#### [WHAT IS REQUIRED]
The records below must be returned in full and unaltered.

Stored records:
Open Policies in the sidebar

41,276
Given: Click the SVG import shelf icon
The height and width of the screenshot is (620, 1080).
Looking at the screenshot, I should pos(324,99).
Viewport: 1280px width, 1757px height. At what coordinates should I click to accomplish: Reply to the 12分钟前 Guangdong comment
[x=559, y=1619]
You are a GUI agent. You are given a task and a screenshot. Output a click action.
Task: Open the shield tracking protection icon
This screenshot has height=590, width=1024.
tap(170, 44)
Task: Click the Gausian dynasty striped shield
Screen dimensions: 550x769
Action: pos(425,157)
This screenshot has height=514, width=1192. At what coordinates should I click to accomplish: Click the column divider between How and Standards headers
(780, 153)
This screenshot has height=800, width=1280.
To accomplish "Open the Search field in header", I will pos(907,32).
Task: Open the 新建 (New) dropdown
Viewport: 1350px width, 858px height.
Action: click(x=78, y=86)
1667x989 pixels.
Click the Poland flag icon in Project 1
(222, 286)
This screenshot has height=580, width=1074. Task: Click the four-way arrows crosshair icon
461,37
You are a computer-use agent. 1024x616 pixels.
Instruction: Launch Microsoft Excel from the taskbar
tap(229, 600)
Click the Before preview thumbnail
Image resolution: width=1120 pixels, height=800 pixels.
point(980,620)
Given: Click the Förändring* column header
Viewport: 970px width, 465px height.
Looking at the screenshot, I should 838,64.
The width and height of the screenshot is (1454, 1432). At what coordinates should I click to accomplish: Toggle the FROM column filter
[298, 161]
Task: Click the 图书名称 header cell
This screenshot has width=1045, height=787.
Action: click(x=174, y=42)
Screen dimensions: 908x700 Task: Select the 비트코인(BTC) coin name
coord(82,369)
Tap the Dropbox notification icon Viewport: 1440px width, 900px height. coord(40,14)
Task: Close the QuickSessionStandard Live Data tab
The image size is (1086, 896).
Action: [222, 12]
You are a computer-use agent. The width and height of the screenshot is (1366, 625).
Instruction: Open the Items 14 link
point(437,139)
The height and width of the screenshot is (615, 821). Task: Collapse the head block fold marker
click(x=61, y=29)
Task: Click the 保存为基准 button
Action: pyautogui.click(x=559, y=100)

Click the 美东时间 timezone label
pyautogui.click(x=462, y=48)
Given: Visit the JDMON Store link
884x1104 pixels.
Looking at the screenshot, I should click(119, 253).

#### [EXERCISE SOLUTION]
Open Policies in the sidebar

41,276
Given: Click the SVG import shelf icon
The height and width of the screenshot is (620, 1080).
Looking at the screenshot, I should pos(324,99).
Viewport: 1280px width, 1757px height. At what coordinates should I click to accomplish: Reply to the 12分钟前 Guangdong comment
[x=559, y=1619]
You are a GUI agent. You are given a task and a screenshot. Output a click action.
Task: Open the shield tracking protection icon
This screenshot has height=590, width=1024.
tap(170, 44)
Task: Click the Gausian dynasty striped shield
Screen dimensions: 550x769
Action: pos(425,157)
This screenshot has height=514, width=1192. At what coordinates should I click to accomplish: Click the column divider between How and Standards headers
(780, 153)
This screenshot has height=800, width=1280.
To accomplish "Open the Search field in header", I will pos(907,32).
Task: Open the 新建 (New) dropdown
Viewport: 1350px width, 858px height.
Action: click(x=78, y=86)
1667x989 pixels.
Click the Poland flag icon in Project 1
(222, 286)
This screenshot has height=580, width=1074. Task: Click the four-way arrows crosshair icon
461,37
You are a computer-use agent. 1024x616 pixels.
Instruction: Launch Microsoft Excel from the taskbar
tap(229, 600)
Click the Before preview thumbnail
Image resolution: width=1120 pixels, height=800 pixels.
point(980,620)
Given: Click the Förändring* column header
Viewport: 970px width, 465px height.
Looking at the screenshot, I should 838,64.
The width and height of the screenshot is (1454, 1432). At what coordinates should I click to accomplish: Toggle the FROM column filter
[298, 161]
Task: Click the 图书名称 header cell
This screenshot has width=1045, height=787.
Action: click(x=174, y=42)
Screen dimensions: 908x700 Task: Select the 비트코인(BTC) coin name
coord(82,369)
Tap the Dropbox notification icon Viewport: 1440px width, 900px height. coord(40,14)
Task: Close the QuickSessionStandard Live Data tab
The image size is (1086, 896).
Action: [222, 12]
You are a computer-use agent. The width and height of the screenshot is (1366, 625).
Instruction: Open the Items 14 link
point(437,139)
The height and width of the screenshot is (615, 821). Task: Collapse the head block fold marker
click(x=61, y=29)
Task: Click the 保存为基准 button
Action: pyautogui.click(x=559, y=100)

Click the 美东时间 timezone label
pyautogui.click(x=462, y=48)
Given: Visit the JDMON Store link
884x1104 pixels.
Looking at the screenshot, I should click(119, 253).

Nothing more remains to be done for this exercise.